MANY ORGANISMS HAVE SIMILAR SETS OF HOMEOTIC GENES
Researchers were curious to know whether organisms other than fruit flies also had homeotic genes that regulated body patterning. Several research groups, led by Bill McGinnis, Michael Levine and Walter Gehring, examined this question.
First, they looked through the DNA from a variety of animals for sequences similar to the homeobox. They took advantage of the fact that DNA is double stranded, meaning that DNA is composed of two separable strands, connected by A-T and C-G base pairs.
How did they do this?
The two strands in DNA can be melted apart at high temperatures. Once separated, the strands are free to pair with other DNA molecules in the same mixture. If the two original strands are the only molecules in the mixture, then they will re-pair with each other, reforming the original double-stranded DNA molecule. If other DNA molecules with similar sequences are present in the mixture, then new double-stranded DNA molecules will be formed using different combinations of single strands.

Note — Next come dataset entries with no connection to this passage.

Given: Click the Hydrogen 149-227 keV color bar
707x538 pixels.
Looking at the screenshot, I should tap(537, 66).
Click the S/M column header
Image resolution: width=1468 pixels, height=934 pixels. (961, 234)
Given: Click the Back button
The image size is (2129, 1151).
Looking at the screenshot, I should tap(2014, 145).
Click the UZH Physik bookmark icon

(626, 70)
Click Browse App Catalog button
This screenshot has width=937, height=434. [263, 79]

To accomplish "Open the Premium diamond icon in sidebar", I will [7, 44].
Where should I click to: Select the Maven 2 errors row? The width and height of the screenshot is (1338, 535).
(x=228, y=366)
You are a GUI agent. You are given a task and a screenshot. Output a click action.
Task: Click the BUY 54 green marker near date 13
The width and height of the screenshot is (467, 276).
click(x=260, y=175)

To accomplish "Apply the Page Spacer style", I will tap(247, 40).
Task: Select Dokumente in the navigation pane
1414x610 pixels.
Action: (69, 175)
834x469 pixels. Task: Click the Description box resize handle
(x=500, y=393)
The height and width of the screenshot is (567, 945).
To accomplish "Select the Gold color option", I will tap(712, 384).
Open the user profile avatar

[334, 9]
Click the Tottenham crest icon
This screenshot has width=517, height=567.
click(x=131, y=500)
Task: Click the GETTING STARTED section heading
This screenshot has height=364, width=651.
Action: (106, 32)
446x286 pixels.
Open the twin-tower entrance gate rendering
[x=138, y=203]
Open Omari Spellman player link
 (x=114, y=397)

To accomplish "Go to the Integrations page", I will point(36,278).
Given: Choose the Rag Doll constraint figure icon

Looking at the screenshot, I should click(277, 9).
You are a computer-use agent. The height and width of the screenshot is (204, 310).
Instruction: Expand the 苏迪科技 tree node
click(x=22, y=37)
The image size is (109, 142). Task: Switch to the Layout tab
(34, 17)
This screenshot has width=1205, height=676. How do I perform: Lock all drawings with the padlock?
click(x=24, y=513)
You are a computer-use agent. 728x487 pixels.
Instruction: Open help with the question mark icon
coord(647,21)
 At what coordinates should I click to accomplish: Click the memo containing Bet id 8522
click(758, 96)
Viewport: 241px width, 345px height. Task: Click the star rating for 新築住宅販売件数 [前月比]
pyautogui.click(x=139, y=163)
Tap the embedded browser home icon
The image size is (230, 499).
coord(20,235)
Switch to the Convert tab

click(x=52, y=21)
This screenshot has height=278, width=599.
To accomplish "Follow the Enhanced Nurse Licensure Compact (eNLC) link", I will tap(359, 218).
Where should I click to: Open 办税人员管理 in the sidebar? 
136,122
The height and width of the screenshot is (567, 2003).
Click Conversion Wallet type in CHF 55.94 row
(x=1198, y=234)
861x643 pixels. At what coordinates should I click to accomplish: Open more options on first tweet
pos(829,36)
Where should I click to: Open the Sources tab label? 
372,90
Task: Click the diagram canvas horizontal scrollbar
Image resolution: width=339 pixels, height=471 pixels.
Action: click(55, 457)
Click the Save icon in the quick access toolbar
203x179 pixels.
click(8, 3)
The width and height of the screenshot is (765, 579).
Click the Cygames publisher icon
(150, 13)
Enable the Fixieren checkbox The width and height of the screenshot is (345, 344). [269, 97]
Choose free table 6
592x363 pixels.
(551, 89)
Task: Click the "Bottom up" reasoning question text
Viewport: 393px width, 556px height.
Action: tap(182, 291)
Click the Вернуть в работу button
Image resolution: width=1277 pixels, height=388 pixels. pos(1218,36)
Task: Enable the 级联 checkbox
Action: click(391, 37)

To see whether other animals contain homeobox sequences in their DNA, the researchers mixed fruit fly homeobox DNA sequences with DNA from other animals, such as frogs. They heated the mixture to separate the DNA strands, then allowed the mixture to cool slowly. The slow cooling process allows DNA molecules with complementary sequences to find each other and pair together. Then they observed whether double stranded DNA sequences had formed between the fruit fly and frog DNA. Finally, they isolated the frog sequences that had base paired with the fruit fly homeobox DNA and determined the frog DNA sequence.
What did they find?
Every animal tested had homeobox sequences in its DNA.
Homeobox sequences found in most mammalian genes are very similar to those in fruit flies. These sequences have been conserved throughout evolution without much change.
Gene sequences maintained over evolutionary time are thought to be especially important to the basic development of even distantly related organisms. For example, flour beetles and fruit flies share a cluster of homeobox genes, called the homeotic complex or HOM-C, that are very similar in sequence and function.
Genes in different organisms that share similar sequence and function are called homologous. The insect HOM-C gene cluster also shares homology with Hox gene complexes in mammals.